Saya jadi ingat dengan status salah seorang teman facebook saya yang seorang dokter. Terungkaplah kisah pilu dari pasiennya yang masih TK, sudah tidak perawan lagi, dan pelakunya adalah anak yang masih kecil juga, yaitu anak SD. Saya yakin tidak hanya anak tersebut yang menjadi korban gagalnya pendidikan kesehatan reproduksi di Indonesia, tapi masih banyak korban-korban lain, apalagi remaja. Bukan rahasia umum, banyak remaja kita yang rela melakukan apa saja, termasuk menjual diri demi uang dan gaya hidup. Entahlah, semestinya mereka sudah tahu tentang kespro, tapi lemahnya pengawasan orangtua dan lemahnya kepedulian lingkungan, menjadikan mereka santai saja melakukan hal yang menyimpang tersebut.

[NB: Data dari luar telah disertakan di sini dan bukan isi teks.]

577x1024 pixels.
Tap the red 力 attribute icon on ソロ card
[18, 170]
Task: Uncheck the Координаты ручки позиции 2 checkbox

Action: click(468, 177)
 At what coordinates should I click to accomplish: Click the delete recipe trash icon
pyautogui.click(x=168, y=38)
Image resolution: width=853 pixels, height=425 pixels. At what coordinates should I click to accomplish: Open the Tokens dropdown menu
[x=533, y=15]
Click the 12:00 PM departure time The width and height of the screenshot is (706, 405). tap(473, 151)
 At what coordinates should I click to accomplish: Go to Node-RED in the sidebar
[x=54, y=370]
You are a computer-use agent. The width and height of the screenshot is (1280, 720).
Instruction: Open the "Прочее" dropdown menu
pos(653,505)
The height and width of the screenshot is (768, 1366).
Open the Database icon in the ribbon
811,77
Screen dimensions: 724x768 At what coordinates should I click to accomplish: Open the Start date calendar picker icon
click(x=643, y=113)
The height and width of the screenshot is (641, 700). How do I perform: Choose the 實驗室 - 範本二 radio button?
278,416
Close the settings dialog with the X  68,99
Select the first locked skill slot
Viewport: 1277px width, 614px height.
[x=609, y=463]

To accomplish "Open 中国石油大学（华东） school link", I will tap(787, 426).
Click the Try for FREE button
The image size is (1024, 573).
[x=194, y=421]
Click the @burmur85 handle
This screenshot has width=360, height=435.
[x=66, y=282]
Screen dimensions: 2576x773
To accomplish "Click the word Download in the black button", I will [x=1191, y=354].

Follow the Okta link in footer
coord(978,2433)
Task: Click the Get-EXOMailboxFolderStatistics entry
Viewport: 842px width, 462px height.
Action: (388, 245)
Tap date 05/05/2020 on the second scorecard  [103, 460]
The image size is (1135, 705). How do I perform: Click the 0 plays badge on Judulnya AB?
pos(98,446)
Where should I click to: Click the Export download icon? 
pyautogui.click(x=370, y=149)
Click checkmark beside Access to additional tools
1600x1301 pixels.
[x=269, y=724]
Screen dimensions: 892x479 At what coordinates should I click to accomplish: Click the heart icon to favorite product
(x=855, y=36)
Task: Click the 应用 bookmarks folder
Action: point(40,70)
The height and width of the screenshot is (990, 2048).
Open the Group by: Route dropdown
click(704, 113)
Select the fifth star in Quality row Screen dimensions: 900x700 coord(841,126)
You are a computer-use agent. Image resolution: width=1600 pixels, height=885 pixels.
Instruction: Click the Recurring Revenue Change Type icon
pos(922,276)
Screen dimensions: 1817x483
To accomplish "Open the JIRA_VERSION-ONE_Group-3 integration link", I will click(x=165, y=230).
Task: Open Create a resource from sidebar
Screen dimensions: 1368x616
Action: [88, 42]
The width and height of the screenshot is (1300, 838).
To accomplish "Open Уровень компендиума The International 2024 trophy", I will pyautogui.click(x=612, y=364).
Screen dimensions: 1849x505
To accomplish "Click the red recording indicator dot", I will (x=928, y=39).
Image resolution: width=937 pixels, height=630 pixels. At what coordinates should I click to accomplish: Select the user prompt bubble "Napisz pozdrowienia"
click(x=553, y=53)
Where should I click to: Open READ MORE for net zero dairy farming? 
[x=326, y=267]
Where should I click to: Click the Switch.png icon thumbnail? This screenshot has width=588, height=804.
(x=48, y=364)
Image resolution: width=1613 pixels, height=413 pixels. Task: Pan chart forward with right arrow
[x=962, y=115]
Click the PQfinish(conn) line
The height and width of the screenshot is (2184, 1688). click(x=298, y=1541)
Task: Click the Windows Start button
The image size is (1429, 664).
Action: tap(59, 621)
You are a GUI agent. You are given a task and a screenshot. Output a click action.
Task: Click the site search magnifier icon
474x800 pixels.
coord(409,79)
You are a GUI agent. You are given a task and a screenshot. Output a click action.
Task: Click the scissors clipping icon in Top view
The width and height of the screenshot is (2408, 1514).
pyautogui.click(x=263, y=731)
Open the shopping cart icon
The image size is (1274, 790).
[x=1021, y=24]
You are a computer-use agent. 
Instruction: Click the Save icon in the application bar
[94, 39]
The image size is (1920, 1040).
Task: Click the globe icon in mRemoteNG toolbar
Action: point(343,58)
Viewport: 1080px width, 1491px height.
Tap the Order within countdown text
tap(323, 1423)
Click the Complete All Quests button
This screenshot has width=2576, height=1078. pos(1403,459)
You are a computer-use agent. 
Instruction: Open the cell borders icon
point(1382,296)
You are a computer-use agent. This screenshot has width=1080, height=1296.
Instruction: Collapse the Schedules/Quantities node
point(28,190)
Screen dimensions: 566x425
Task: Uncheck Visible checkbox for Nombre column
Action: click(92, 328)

Sebagai seorang apoteker yang pernah bekerja di apotek, saya pribadi punya pengalaman horror soal kespro ini. Ada lho remaja yang mencari kondom dan antibiotik, di malam minggu pula. Jelas pikiran saya kemana-mana, alih-alih memberikan apa yang diminta remaja tadi, yang ada justru saya nasehati dan saya takut-takuti sekalian. Ada juga kisah minta obat KB padahal belum menikah dan belum pernah kontrol ke dokter untuk mendapat resep obat KB yang pertama. Mencurigakan, dan sekali lagi, saya jelaskan saja tentang kespro serta penyakit menular seksual.Â
Kesehatan reproduksi, penting untuk diperhatikan
Setali tiga uang soal kesehatan reproduksi remaja kita, sebenarnya kesehatan reproduksi dan mental remaja itu tidak terpisahkan. WHO sendiri menyatakan bahwa kesehatan reproduksi adalah suatu keadaan fisik, mental dan sosial yang utuh, bukan hanya bebas dari penyakit, atau kecacatan dalam segala aspek yang berhubungan dengan sistem reproduksi, fungsi serta prosesnya.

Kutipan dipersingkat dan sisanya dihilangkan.